For the phylogeny of HzsA (hydrazine synthase subunit alpha), the genomes of known anammox bacteria were downloaded from the NCBI database, annotated using Prokka v1.13 [71], and the HzsA amino acid sequences were extracted. Additional HzsA sequences of uncultured anammox deposited in the NCBI database were also identified using BLASTp [67] using the HzsA sequences of Ca. S. sediminis and Bin_158 as the query and the E-value of 10−6. Sequences were aligned using MAFFT-LINSi [83] and the maximum likelihood phylogenetic tree was inferred using IQ-TREE v1.5.5 following the procedure described above.

For the phylogeny of NxrA (nitrite oxidoreductase alpha subunit), the sequence of Bin_158 was used as the query in the BLASTp [82] search in the NCBI database (>50% similarity and E-value of 10−6) to identify its close relatives. These sequences were aligned using MAFF-LINSi [83] with reference sequences from ref. [84], and complemented with known nitrite-oxidizing bacteria.
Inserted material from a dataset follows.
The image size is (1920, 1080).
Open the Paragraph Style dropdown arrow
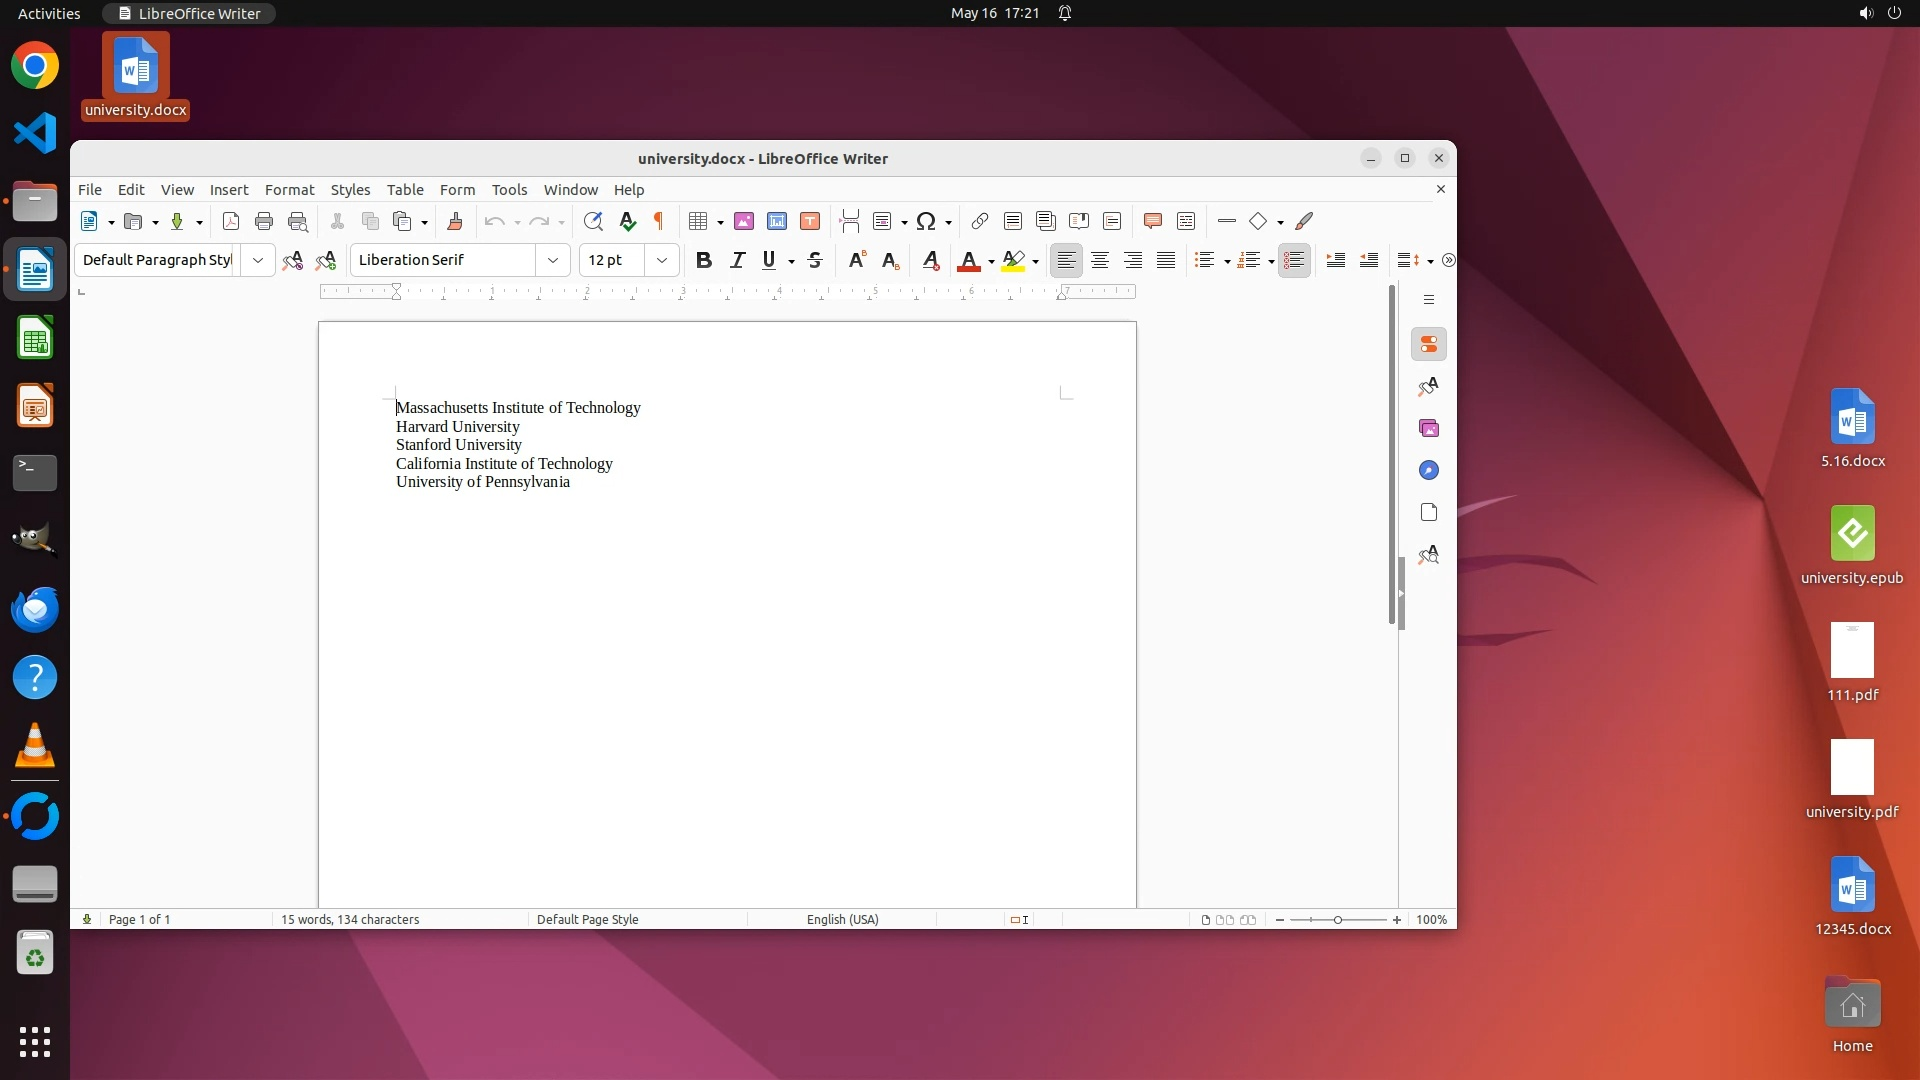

The alignment was then trimmed using trimAl [81] with the mode of “automated”. Maximum likelihood phylogenetic trees were reconstructed using IQ-TREE v1.5.5 [76] with the LG + C20 + F + G substitution model and 1,000 ultrafast bootstraps.
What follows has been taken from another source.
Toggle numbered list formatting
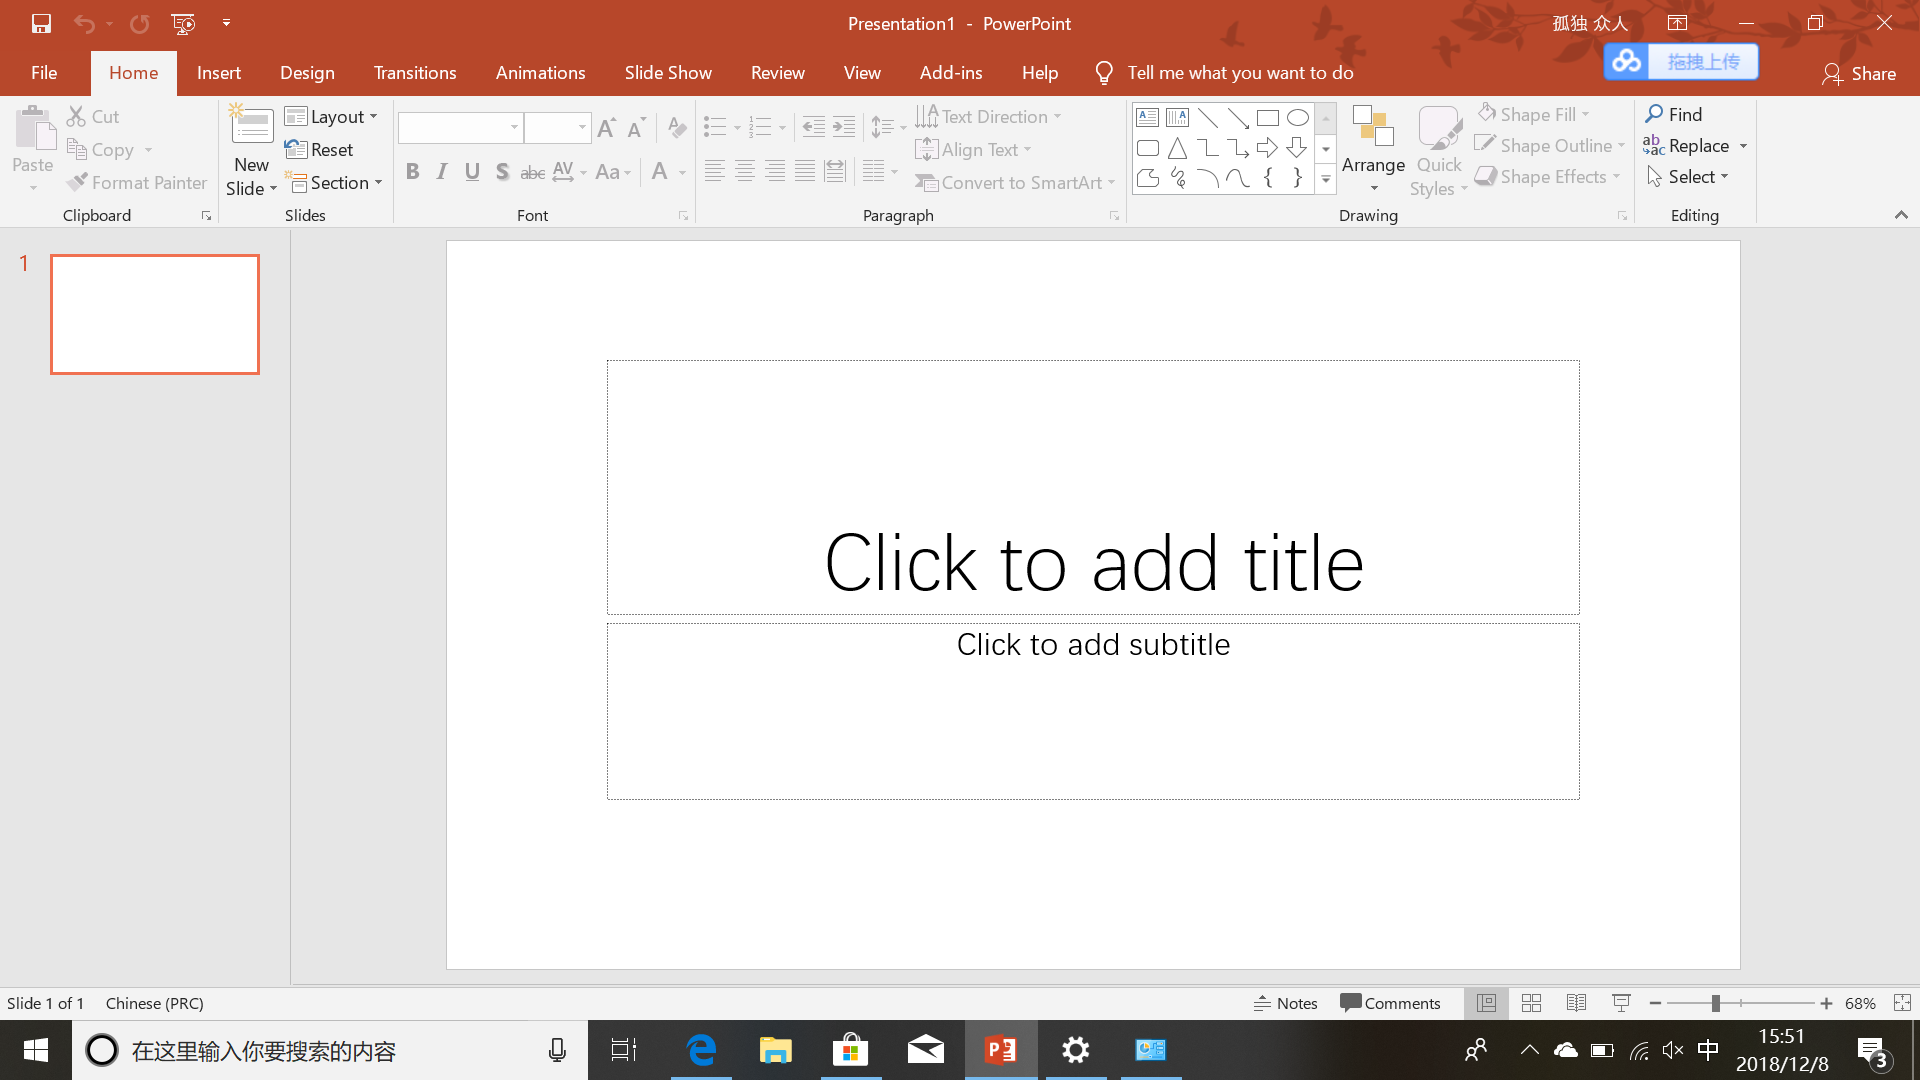The image size is (1920, 1080). pos(763,127)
Global occurrence of Ca. Bathyanammoxibiaceae

We used the 16S rRNA gene sequence of Planctomycetes bacteria GWA2_50_13 and FULL_52_36 as the queries in the IMNGS (Integrated Microbial Next Generation Sequencing, https://www.imngs.org/) database [48] to explore the global occurrence of Ca. Bathyanammoxibiaceae. The similarity threshold was set at 95%, because (1) the inter-families identities in the order of Brocadiales were determined to be around 90%, and (2) generally species in the same families were suggested to share a 16S rRNA gene identity of 92% [32]. The sequence length threshold was set at 200 bp, because most of the sequences in the IMNGS database are short reads rather than full-length 16S rRNA gene sequences. Only hits with >5 sequences and >0.001 relative abundance were considered. To assess the distribution range of Ca. Bathyanammoxibiaceae based on sequence survey data prior to the emergence of Next Generation sequencing, we also parsed the information of the high-quality 16S rRNA sequences (n = 77) included in the GWA2-50-13 family of the SILVA 138.1 Release, and grouped the sample origins into the following categories: groundwater, marine sediment, seawater, freshwater sediment, and soil.